The agriculture sector is the most crucial sector for sustainable development. The SDGs like End Poverty and Zero Hunger are directly related to agricultural production. Feeding the ever-growing population with sufficient food and nutrients is a huge task. As most of the rural population depends on agricultural produce, the goal of decent work and economic growth (SDG 8) is also correlated with agriculture. Factors like growing population, water shortages, declining soil fertility, and climate change constrain sustainable agricultural production. Recently scientists have been exploring technologies such as Wireless sensor technologies and ICT for Sustainable agricultural production.
Applications of Web Technology
Conventionally government agencies and academic institutes have extension centres to disseminate the information required for crop management. Many agricultural universities and government agencies have such extension centres at various geographical levels, i.e., from national to the village. The objective of these extension centres is to provide information on fertilizes, crop diseases, weather forecasting, marketing opportunities and advisories to farmers. These extension centres rely on methods such as circulating leaflets, talks on television and radios.

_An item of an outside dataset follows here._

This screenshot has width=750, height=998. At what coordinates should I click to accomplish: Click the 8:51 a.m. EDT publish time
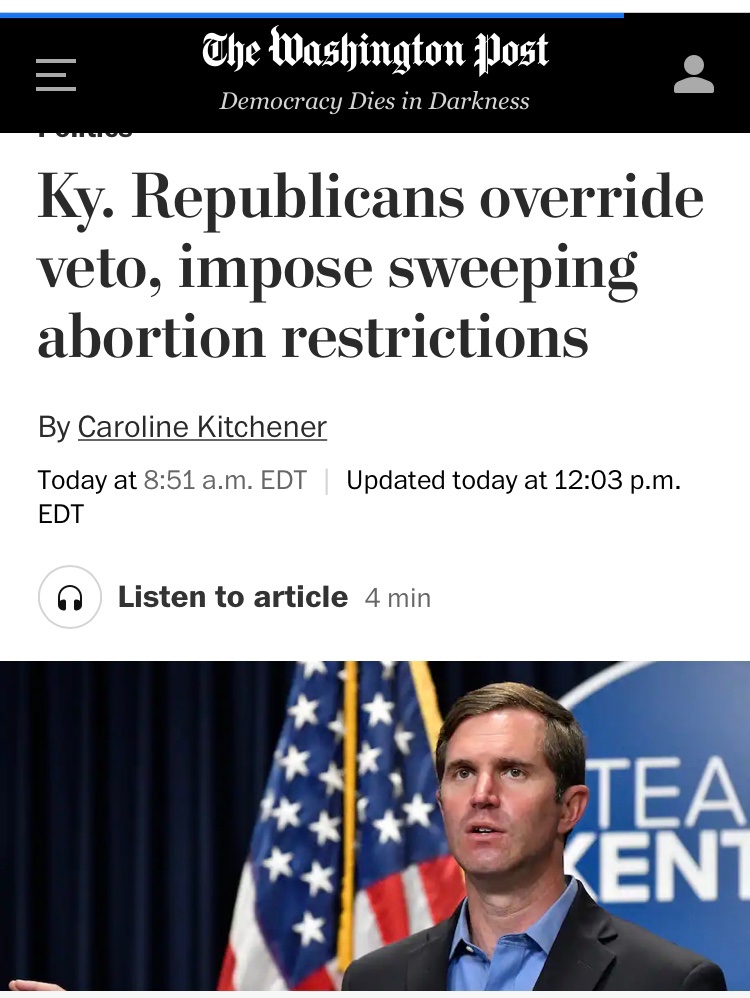click(225, 481)
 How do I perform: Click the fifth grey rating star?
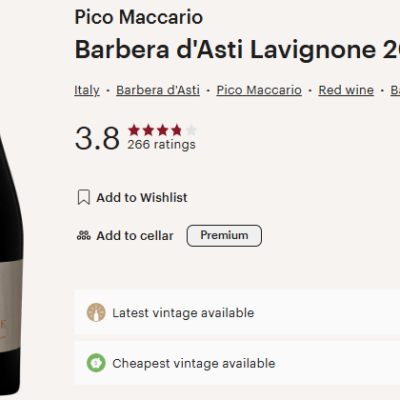[191, 130]
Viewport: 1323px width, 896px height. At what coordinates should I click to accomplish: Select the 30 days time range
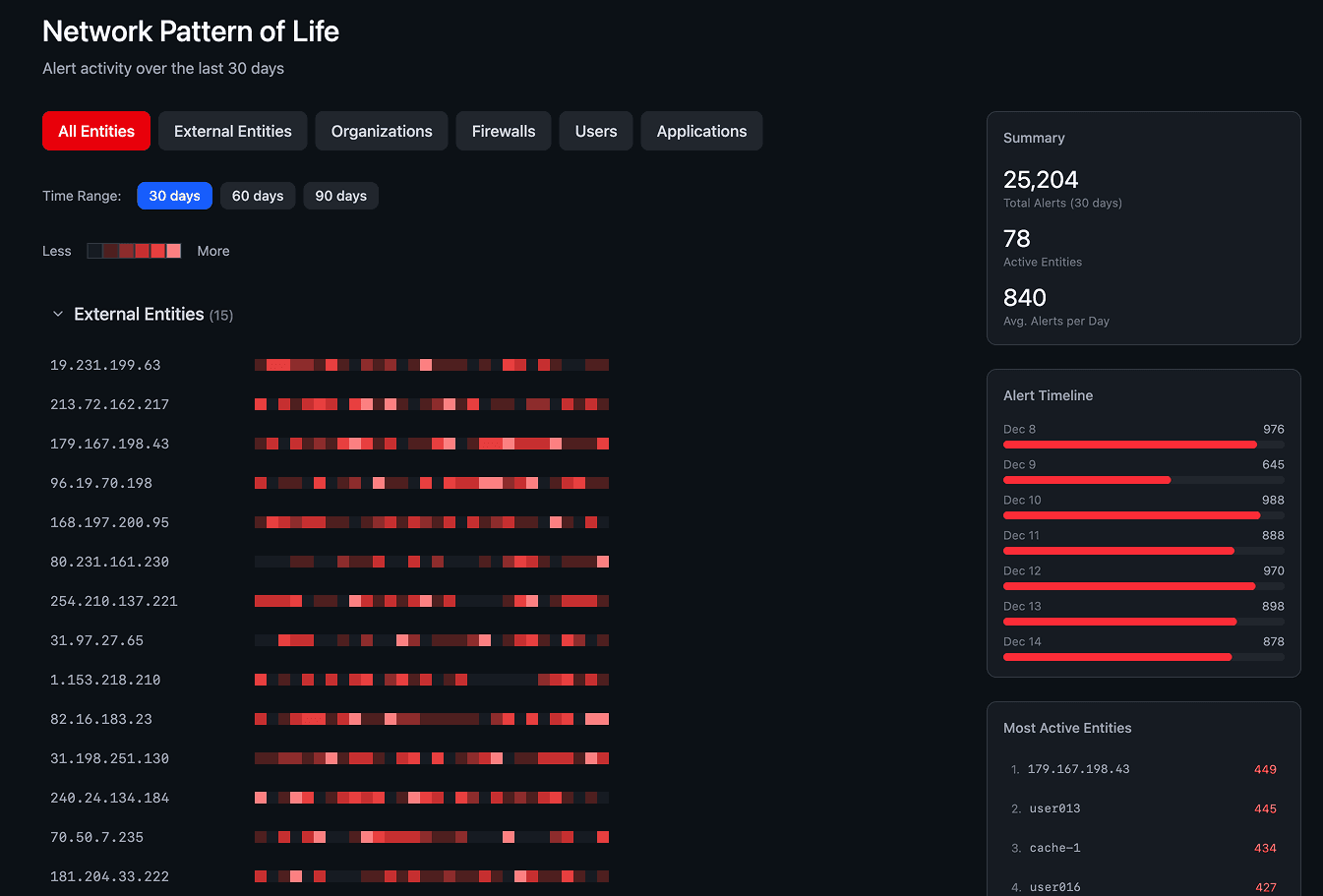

Such extension centres have the limitations of failing to provide the required information on demand and from anywhere. Web technologies overcome this limitation. Web technologies provide an effective mode of transferring data in places where infrastructural facilities such as digital communications and electricity are available.
Village Resource Centers
Many government agencies adopting various technologies based on the premise that the emerging agricultural systems are more knowledge-intensive where information plays the role of capital. One such use case of ICT in agriculture is to create Village Resource Center. Such Village Resource Centres adopt hub-spoke model, similar to client serve model of interaction. The main village acts as the hub, identifying the information needs of farmers and then preparing the required information inputs and delivering it to the spokes, the Village Resource Centres in several outlying villages. The connection between hub and spokes is normally via satellite communication using VSAT and radios.
Web Portals
Another use case is to develop and maintain a web portal that provides up-to-date information to farmers. The following table lists some of the web portals developed by the Indian government. These web portals provide information in various regional languages and have often host multi-media content with various dashboards displaying the progress of government-initiated projects.
These web portals provide information on farm mechanization, weather watch reports, certified seed varieties, breeders, prices of various agricultural commodities, and weather advisory services.

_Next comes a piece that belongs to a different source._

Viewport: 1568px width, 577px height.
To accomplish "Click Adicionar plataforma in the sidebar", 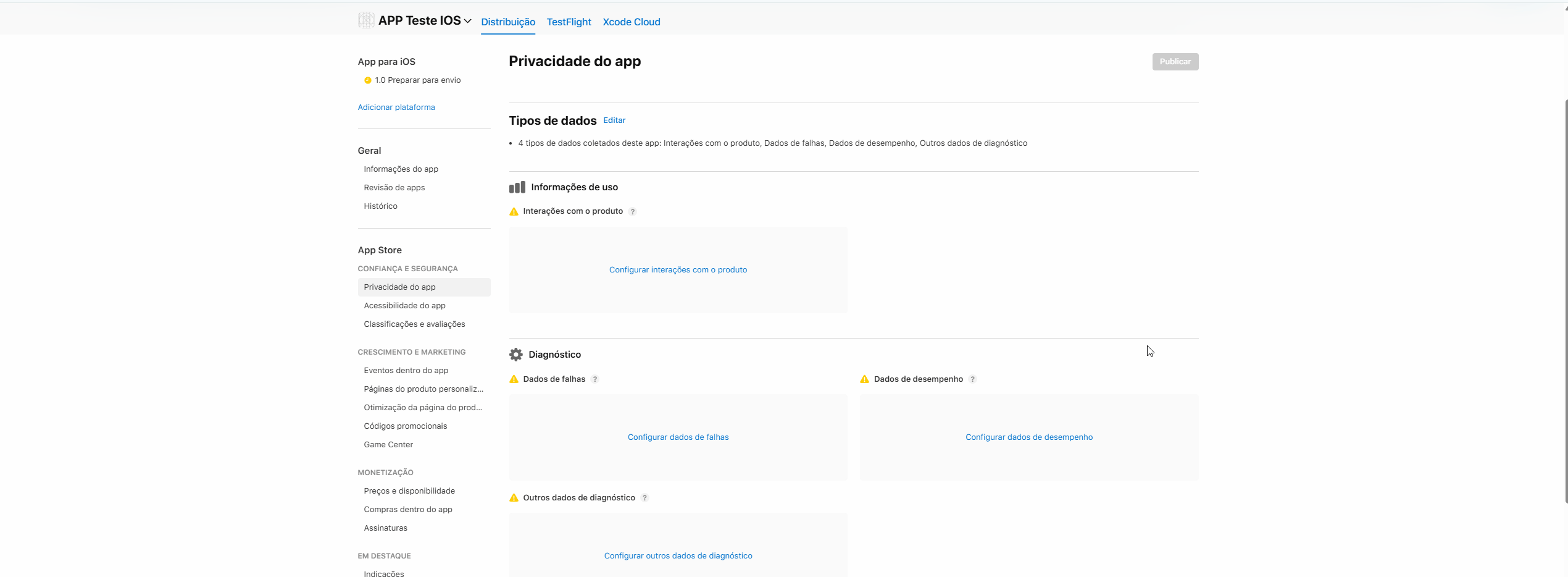I will click(396, 107).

Further, the Government of India has launched an e-governance project dedicated to the agriculture sector called National e-Governance Plan in Agriculture (NeGP-A). The main objectives of this initiative are to integrate all national and state-level agriculture services under one portal. The below figure shows the services offered under this project.
Soil Health Cards
The project introduces the novel concept of Soil Health Card (SHC). The SHCs was introduced to improve agricultural production. The card holds crop-wise recommendations of nutrients and fertilisers—a national-level web portal acts as a repository of all issued SHCs.
Social Networking Groups
In addition to government agencies, various non-government agencies have also adopted web technologies for similar purposes to serve the farmer's community. Citizens and farmers have started creating self-help group through social networking sites. For example, KrushiSamarpanSamuh is one such Facebook group with more than eighty thousand members helping each other
by sharing timely information.
Summary
Development engineers can devise appropriate web-technology based interventions to address the following problems.
To bridge the information gap between farmers and information providers.
To integrate information acquired from different developmental agencies, particularly from various government and non-government agencies.
To create a self-help group using social networking sites.